1

I am starting a project and have tried to abstract out the challenges that it faces. I am from a RDBMS background and am looking to make a sensible decision on storage technology(ies) for my next project. I know how I would approach these problems if RDBMS was the only option to me, but am interested to understand what the industry would go with – ideally someone sees this and says something like: ‘I did exactly this, and used ###, it worked perfectly but we had to employ ### to deal with spikes in usage’. And I'm not scared to crawl back into my RDBMS cave if that's the best option for the business.

So the problem:

[object A] – type: person
{
  /*some fields that every person has*/
  name: “A”
  email: “a@example.com”
  age: 22

  /*some fields that can be dynamically*/
  my_custom_user_property : 332 /* or maybe a struct of some type */

  /*some relations (fixed)*/
  groups: member of C; administrator of C; member of F; reader of G

  /*some more arbitrary relations*/
  mother_of: B
}

[list of groups]

That is to say – each customer may want to add their own ‘columns’ to the database, and then later on search against them.

My expectation is that the data isn’t fast changing (high read to write ratio) and I could happily asynchronise [e.g. the generation of reports]. But simple criteria based fetches would need to be fast and against the custom fields.

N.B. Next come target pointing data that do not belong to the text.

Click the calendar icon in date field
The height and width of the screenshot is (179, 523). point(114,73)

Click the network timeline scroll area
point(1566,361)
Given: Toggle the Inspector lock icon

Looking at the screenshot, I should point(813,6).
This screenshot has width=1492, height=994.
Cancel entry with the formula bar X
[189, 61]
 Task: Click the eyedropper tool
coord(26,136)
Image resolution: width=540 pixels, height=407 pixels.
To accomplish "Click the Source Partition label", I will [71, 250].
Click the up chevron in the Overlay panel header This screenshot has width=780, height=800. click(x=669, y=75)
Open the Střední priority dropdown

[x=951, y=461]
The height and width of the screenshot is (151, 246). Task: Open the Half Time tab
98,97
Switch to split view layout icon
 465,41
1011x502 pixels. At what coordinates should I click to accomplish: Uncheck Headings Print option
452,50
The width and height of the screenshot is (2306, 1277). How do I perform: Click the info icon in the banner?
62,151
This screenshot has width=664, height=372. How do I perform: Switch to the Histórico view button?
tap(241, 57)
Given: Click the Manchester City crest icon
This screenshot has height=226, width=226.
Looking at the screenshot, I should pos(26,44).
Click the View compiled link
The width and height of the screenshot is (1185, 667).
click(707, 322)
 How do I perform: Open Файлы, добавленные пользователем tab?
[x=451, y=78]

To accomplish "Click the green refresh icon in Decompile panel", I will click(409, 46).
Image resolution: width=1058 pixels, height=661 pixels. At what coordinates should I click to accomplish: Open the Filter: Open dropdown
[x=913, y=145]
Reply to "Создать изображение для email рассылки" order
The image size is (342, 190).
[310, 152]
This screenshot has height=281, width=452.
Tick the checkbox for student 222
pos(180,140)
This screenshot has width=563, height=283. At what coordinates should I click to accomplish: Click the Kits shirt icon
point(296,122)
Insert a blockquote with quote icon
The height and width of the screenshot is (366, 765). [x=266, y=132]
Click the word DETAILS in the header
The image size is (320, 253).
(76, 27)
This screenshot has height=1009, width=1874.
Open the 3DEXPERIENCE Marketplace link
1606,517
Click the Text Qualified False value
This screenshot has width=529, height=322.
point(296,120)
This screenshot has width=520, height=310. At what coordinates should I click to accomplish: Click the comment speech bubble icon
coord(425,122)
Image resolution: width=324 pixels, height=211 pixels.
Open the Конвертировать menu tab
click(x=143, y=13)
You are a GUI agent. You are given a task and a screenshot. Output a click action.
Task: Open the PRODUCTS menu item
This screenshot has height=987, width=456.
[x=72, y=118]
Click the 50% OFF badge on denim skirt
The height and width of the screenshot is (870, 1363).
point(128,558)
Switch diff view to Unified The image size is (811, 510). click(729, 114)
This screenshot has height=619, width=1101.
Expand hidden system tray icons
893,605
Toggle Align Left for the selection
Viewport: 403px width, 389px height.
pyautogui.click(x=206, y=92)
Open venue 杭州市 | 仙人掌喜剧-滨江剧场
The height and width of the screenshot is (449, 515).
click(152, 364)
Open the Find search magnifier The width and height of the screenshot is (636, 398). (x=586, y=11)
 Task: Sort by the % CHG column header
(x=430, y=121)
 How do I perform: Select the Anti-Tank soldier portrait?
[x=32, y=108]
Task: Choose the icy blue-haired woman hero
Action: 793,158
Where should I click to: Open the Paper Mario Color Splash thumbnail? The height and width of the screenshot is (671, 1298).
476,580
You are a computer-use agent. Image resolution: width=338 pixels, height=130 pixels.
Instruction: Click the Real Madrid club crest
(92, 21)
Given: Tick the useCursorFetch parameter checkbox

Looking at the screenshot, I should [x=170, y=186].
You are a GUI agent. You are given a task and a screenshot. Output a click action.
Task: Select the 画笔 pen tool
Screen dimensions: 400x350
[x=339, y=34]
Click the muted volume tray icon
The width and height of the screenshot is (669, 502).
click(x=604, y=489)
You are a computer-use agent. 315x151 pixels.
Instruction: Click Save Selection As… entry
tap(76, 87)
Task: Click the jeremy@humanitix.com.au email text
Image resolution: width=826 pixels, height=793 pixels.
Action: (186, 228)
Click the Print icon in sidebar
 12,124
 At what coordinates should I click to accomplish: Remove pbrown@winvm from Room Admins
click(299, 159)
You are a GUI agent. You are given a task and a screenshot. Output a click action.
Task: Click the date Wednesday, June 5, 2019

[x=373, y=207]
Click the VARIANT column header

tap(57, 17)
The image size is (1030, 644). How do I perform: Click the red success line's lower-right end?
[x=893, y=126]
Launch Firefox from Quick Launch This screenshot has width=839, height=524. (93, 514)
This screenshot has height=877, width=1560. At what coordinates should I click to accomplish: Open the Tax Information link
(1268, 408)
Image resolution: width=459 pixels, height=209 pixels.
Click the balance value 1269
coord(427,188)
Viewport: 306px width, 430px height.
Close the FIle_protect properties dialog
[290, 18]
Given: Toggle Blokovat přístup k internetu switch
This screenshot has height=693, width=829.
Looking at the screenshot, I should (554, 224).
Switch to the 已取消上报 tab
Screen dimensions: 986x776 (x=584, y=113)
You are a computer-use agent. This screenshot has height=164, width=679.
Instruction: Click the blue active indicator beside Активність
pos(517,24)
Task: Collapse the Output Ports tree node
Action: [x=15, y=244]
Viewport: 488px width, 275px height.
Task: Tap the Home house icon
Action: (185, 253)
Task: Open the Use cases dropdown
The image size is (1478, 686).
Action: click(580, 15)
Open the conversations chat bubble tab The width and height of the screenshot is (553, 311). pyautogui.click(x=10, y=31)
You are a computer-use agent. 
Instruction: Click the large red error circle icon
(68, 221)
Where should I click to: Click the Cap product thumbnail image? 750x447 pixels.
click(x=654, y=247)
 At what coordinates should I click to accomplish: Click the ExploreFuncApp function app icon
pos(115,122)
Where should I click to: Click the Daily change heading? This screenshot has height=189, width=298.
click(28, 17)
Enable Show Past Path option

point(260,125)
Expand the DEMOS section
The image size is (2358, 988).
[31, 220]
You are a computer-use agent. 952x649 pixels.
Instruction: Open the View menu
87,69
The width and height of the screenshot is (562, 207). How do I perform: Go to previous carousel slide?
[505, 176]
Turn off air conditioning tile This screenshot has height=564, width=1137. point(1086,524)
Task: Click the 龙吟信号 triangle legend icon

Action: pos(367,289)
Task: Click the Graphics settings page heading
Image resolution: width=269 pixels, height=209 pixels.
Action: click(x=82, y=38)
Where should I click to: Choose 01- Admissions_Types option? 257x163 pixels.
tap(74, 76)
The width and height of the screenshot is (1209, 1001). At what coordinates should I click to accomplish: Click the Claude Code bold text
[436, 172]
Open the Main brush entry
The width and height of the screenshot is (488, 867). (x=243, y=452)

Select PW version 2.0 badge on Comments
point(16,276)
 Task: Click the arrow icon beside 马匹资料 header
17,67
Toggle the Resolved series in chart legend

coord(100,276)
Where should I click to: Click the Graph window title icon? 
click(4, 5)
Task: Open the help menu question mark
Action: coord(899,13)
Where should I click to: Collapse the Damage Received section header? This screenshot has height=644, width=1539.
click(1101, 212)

On top of the DB is some functionality to limit what can be seenat column level– e.g. only member of F can view email on members of G. These, again, would need to be dynamic (let’s say that my custom user property is sensitive and I have some means for setting business rules around that). Depending on the technology, this, I suppose could exist purely application (fetch whole objects, then limit based on rules) or as a more complicated query-builder type system.

Next is a ‘graph’ type search – I currently can’t see this going beyond a couple of degrees of freedom, but being able to find e.g. users on 2nd degree connection to groups through several different routes (some connections may not be fixed at development time). As above, this might be something that can be processed asynchronously,

I want to look for something that will handle, for now, 10M users, 1M groups, 100K daily active users, 5K users able to administrate (e.g. add columns). (And yes, totally achievable with MySQL or similar, but with a reasonable amount of engineering on top)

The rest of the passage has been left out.